At 4.30am yesterday, the raid began.Police from the West Midlands used vans to seal off surrounding streets. Armed MI5 agents and Metropolitan Police detectives poured out of unmarked vehicles.
One resident, Linda Walsh, 43, told how said she was woken by a volley of loud bangs. “I thought at first it must be gunshots,” she said. Peeking through the bedroom curtains she saw two orange flashes light up the night as an officer in riot gear fired stun grenades through the windows of the ground-floor flat opposite.
By then half a dozen plain-clothes officers had burst through the front door. A neighbour thought he heard the police shout “Hassan” once they were inside the suspect’s flat.
Police sources say that Omar, dressed in shorts and a T-shirt, had been lying on a settee. He made a grab for a dark rucksack lying on the floor a couple of feet from him.
One of the officers fired a 50,000-volt shock from a Taser gun at his chest amid concern that he had a device hidden inside his bag. Some eyewitnesses claim that police then dropped it out of the broken front window on to the lawn below.

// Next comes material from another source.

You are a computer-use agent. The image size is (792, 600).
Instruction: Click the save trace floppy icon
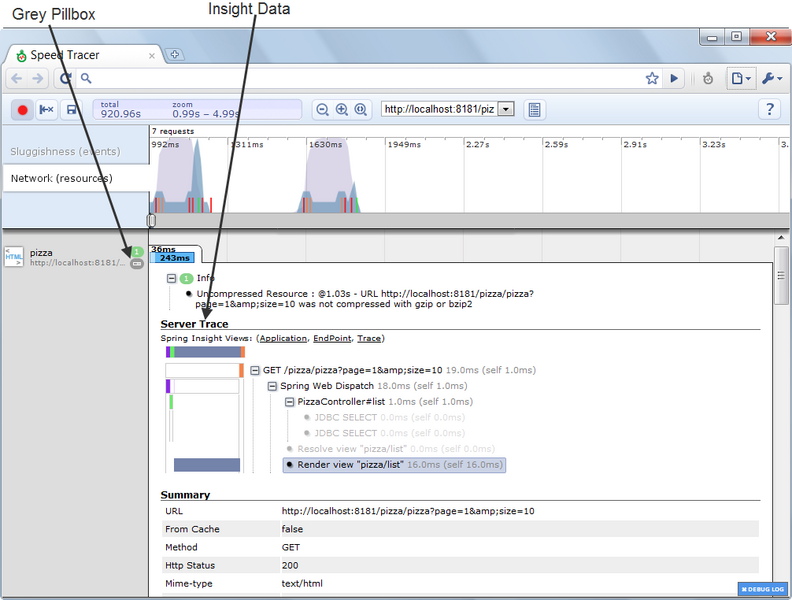(x=71, y=110)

Tom Wheeldon, 86, who lives next door said: “I saw them bring my neighbour out and sit him on the front steps. He kept putting his hands to his head as if it really hurt.”

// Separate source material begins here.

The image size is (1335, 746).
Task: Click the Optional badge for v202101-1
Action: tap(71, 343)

Andy Wilkinson, 42, who lives opposite, said that Omar was brought out of the flat in a white paper suit with plastic ties around his wrists and ankles 15 minutes after the raid began. He was bundled into an unmarked car and driven away.
Omar was known on the North London council estate for always wearing traditional Muslim dress. Mr Wilkinson’s wife Julie, 35, said that, in Hay Mills, he wore smart casual shirts and jeans.

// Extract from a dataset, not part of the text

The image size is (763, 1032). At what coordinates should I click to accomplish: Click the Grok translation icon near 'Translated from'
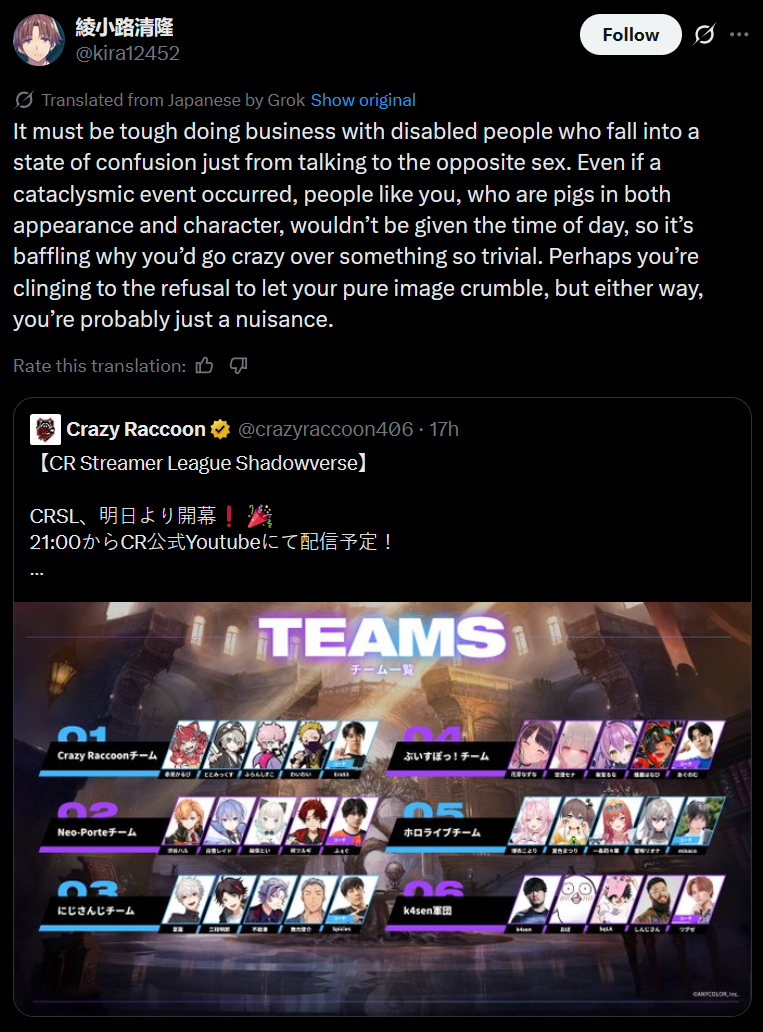tap(24, 100)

She added: “I saw him rarely, maybe once a week, but in the last couple of weeks it has been really hectic with lots of coming and going from the house. I saw him each time accompanied by a couple of Pakistani-looking men who were possibly in their late 20s and also wearing casual clothes.”
Investigators believe that the terror cell had been using No 63 as a safe house for the past four months, supported by a group of other East Africans.
Police moved on to a second Birmingham address a mile away at Bankdale Road. Officers wrenched the front-door frame off as they arrested the three men inside. The trio, believed to be Somalis, were questioned in the West Midlands about links to the terror cell and to discover if bombers had picked Birmingham as their safe haven, or their next target.